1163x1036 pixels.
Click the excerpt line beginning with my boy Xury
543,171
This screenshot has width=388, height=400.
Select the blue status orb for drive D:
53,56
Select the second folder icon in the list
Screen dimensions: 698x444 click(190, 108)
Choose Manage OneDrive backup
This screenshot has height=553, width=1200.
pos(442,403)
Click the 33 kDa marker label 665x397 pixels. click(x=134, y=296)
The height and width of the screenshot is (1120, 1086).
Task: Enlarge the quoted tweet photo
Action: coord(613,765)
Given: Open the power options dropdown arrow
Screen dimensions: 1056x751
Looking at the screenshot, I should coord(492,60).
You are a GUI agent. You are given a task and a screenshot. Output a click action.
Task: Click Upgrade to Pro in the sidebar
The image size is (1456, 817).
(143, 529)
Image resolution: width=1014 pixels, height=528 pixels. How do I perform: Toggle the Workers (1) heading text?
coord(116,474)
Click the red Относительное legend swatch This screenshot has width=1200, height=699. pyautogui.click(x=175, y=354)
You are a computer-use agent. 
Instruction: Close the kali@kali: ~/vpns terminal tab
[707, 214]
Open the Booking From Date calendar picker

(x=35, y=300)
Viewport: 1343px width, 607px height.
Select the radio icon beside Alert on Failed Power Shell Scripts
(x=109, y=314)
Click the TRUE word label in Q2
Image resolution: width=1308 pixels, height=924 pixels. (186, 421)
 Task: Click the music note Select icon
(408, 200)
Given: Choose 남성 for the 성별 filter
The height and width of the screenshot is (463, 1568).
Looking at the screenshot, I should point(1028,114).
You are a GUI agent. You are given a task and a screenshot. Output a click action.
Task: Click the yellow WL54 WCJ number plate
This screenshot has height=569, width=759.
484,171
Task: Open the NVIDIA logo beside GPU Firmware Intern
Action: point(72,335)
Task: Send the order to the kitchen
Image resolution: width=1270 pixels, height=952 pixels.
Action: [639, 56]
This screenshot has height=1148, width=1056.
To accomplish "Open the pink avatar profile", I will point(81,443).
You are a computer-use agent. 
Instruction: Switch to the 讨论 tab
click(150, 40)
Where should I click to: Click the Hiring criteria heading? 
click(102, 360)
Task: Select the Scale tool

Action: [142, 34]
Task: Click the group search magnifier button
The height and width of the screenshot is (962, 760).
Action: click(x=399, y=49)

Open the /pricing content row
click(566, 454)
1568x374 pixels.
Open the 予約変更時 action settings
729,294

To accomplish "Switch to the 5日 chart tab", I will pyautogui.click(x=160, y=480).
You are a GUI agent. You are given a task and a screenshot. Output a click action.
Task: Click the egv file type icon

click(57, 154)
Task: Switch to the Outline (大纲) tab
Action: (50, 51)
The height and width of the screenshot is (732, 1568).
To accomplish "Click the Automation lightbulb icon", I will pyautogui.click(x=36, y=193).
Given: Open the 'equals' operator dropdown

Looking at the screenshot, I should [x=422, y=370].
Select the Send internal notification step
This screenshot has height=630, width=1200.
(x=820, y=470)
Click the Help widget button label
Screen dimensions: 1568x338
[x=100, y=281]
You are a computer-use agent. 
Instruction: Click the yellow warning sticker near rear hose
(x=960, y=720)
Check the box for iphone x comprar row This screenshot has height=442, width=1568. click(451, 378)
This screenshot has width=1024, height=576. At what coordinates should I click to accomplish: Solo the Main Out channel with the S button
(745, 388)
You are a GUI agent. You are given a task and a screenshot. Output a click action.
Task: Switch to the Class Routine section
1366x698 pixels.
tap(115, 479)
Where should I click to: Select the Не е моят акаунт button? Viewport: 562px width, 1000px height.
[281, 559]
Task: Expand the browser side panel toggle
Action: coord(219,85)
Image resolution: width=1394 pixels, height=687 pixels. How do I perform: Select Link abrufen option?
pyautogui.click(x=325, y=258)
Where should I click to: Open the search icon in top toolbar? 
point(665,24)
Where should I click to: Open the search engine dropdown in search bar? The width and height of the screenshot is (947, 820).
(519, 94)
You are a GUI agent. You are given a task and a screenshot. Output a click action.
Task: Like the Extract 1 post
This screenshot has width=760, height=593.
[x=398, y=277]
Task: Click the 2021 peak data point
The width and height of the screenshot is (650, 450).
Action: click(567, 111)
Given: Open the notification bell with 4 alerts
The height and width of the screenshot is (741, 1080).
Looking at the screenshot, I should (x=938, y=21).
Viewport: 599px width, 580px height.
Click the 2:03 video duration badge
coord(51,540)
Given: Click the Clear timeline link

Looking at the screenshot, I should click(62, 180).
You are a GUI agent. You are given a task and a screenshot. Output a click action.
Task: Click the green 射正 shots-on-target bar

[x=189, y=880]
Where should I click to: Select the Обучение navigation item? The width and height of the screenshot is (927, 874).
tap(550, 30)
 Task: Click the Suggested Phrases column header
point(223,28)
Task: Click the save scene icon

○ ○ ○ ○ ○ ○ ○

**Action item**
In which lines of the records does the word "will" appear? Copy each of them.

**Written answer**
To accomplish "Open the pink avatar profile", I will point(81,443).
To accomplish "Switch to the 5日 chart tab", I will pyautogui.click(x=160, y=480).
To accomplish "Click the Automation lightbulb icon", I will pyautogui.click(x=36, y=193).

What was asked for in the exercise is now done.